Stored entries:
********************

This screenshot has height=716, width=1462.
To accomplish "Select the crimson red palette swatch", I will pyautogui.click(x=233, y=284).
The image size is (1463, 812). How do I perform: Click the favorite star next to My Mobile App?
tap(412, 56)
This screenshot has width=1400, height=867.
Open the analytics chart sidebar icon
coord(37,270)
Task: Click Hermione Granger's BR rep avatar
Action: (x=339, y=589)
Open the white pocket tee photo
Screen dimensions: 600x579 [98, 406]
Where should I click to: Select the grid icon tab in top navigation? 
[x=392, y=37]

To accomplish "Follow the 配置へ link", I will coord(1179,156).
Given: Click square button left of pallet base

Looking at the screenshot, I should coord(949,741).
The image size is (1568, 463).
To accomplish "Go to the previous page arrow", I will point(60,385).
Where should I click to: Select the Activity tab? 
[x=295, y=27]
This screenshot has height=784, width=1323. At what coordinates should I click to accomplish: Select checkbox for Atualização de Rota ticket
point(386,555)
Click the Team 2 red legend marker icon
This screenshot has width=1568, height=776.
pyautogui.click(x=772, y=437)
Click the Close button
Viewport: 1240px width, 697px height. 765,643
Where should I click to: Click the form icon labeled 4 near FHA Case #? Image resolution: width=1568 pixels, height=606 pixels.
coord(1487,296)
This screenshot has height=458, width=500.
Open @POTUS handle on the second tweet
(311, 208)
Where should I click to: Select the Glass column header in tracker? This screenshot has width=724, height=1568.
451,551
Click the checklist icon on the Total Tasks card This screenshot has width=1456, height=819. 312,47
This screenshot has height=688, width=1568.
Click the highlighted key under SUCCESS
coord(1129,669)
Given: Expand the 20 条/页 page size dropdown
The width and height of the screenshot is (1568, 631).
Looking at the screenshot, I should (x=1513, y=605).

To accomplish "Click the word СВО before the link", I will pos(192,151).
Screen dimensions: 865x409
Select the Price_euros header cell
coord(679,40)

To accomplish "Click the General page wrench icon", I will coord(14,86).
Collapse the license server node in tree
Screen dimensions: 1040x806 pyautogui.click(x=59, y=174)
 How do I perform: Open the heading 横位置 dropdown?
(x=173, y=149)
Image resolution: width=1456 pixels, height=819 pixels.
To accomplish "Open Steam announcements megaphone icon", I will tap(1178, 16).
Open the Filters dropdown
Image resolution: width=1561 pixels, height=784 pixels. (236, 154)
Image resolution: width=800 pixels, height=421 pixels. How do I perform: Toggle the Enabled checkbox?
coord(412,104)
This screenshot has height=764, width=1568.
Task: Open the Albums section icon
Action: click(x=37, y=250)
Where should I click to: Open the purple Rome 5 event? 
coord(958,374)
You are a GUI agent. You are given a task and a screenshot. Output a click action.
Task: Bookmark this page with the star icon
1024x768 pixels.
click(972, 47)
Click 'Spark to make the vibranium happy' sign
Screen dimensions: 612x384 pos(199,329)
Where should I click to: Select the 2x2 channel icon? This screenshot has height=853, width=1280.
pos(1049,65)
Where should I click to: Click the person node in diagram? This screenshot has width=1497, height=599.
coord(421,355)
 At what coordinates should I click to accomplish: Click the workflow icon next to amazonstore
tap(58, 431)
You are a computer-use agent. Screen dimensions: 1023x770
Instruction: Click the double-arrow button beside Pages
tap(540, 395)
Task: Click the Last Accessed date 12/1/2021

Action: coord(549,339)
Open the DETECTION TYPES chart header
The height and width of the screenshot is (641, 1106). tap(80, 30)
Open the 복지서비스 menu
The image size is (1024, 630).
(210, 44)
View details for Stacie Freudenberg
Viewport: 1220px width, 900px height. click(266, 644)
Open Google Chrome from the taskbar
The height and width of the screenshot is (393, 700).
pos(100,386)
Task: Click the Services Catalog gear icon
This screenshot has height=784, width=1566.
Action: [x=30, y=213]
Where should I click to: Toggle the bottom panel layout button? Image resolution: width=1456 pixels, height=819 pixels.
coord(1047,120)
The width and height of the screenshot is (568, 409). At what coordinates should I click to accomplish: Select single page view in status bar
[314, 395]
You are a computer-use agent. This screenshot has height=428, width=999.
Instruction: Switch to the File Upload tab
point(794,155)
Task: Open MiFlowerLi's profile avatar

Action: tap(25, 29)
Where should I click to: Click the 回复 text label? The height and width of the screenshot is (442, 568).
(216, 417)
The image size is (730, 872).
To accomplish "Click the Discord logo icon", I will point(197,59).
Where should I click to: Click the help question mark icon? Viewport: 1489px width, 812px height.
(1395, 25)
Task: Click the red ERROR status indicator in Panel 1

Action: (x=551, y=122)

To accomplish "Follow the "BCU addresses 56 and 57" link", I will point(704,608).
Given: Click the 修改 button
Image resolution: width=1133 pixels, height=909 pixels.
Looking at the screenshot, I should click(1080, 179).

********************

Duplicate all of the lines above without any alteration.

This screenshot has height=716, width=1462.
To accomplish "Select the crimson red palette swatch", I will pyautogui.click(x=233, y=284).
The image size is (1463, 812). How do I perform: Click the favorite star next to My Mobile App?
tap(412, 56)
This screenshot has width=1400, height=867.
Open the analytics chart sidebar icon
coord(37,270)
Task: Click Hermione Granger's BR rep avatar
Action: (x=339, y=589)
Open the white pocket tee photo
Screen dimensions: 600x579 [98, 406]
Where should I click to: Select the grid icon tab in top navigation? 
[x=392, y=37]

To accomplish "Follow the 配置へ link", I will coord(1179,156).
Given: Click square button left of pallet base

Looking at the screenshot, I should coord(949,741).
The image size is (1568, 463).
To accomplish "Go to the previous page arrow", I will point(60,385).
Where should I click to: Select the Activity tab? 
[x=295, y=27]
This screenshot has height=784, width=1323. At what coordinates should I click to accomplish: Select checkbox for Atualização de Rota ticket
point(386,555)
Click the Team 2 red legend marker icon
This screenshot has width=1568, height=776.
pyautogui.click(x=772, y=437)
Click the Close button
Viewport: 1240px width, 697px height. 765,643
Where should I click to: Click the form icon labeled 4 near FHA Case #? Image resolution: width=1568 pixels, height=606 pixels.
coord(1487,296)
This screenshot has height=458, width=500.
Open @POTUS handle on the second tweet
(311, 208)
Where should I click to: Select the Glass column header in tracker? This screenshot has width=724, height=1568.
451,551
Click the checklist icon on the Total Tasks card This screenshot has width=1456, height=819. 312,47
This screenshot has height=688, width=1568.
Click the highlighted key under SUCCESS
coord(1129,669)
Given: Expand the 20 条/页 page size dropdown
The width and height of the screenshot is (1568, 631).
Looking at the screenshot, I should (x=1513, y=605).

To accomplish "Click the word СВО before the link", I will pos(192,151).
Screen dimensions: 865x409
Select the Price_euros header cell
coord(679,40)

To accomplish "Click the General page wrench icon", I will coord(14,86).
Collapse the license server node in tree
Screen dimensions: 1040x806 pyautogui.click(x=59, y=174)
 How do I perform: Open the heading 横位置 dropdown?
(x=173, y=149)
Image resolution: width=1456 pixels, height=819 pixels.
To accomplish "Open Steam announcements megaphone icon", I will tap(1178, 16).
Open the Filters dropdown
Image resolution: width=1561 pixels, height=784 pixels. (236, 154)
Image resolution: width=800 pixels, height=421 pixels. How do I perform: Toggle the Enabled checkbox?
coord(412,104)
This screenshot has height=764, width=1568.
Task: Open the Albums section icon
Action: click(x=37, y=250)
Where should I click to: Open the purple Rome 5 event? 
coord(958,374)
You are a GUI agent. You are given a task and a screenshot. Output a click action.
Task: Bookmark this page with the star icon
1024x768 pixels.
click(972, 47)
Click 'Spark to make the vibranium happy' sign
Screen dimensions: 612x384 pos(199,329)
Where should I click to: Select the 2x2 channel icon? This screenshot has height=853, width=1280.
pos(1049,65)
Where should I click to: Click the person node in diagram? This screenshot has width=1497, height=599.
coord(421,355)
 At what coordinates should I click to accomplish: Click the workflow icon next to amazonstore
tap(58, 431)
You are a computer-use agent. Screen dimensions: 1023x770
Instruction: Click the double-arrow button beside Pages
tap(540, 395)
Task: Click the Last Accessed date 12/1/2021

Action: coord(549,339)
Open the DETECTION TYPES chart header
The height and width of the screenshot is (641, 1106). tap(80, 30)
Open the 복지서비스 menu
The image size is (1024, 630).
(210, 44)
View details for Stacie Freudenberg
Viewport: 1220px width, 900px height. click(266, 644)
Open Google Chrome from the taskbar
The height and width of the screenshot is (393, 700).
pos(100,386)
Task: Click the Services Catalog gear icon
This screenshot has height=784, width=1566.
Action: [x=30, y=213]
Where should I click to: Toggle the bottom panel layout button? Image resolution: width=1456 pixels, height=819 pixels.
coord(1047,120)
The width and height of the screenshot is (568, 409). At what coordinates should I click to accomplish: Select single page view in status bar
[314, 395]
You are a computer-use agent. This screenshot has height=428, width=999.
Instruction: Switch to the File Upload tab
point(794,155)
Task: Open MiFlowerLi's profile avatar

Action: tap(25, 29)
Where should I click to: Click the 回复 text label? The height and width of the screenshot is (442, 568).
(216, 417)
The image size is (730, 872).
To accomplish "Click the Discord logo icon", I will point(197,59).
Where should I click to: Click the help question mark icon? Viewport: 1489px width, 812px height.
(1395, 25)
Task: Click the red ERROR status indicator in Panel 1

Action: (x=551, y=122)

To accomplish "Follow the "BCU addresses 56 and 57" link", I will point(704,608).
Given: Click the 修改 button
Image resolution: width=1133 pixels, height=909 pixels.
Looking at the screenshot, I should click(1080, 179).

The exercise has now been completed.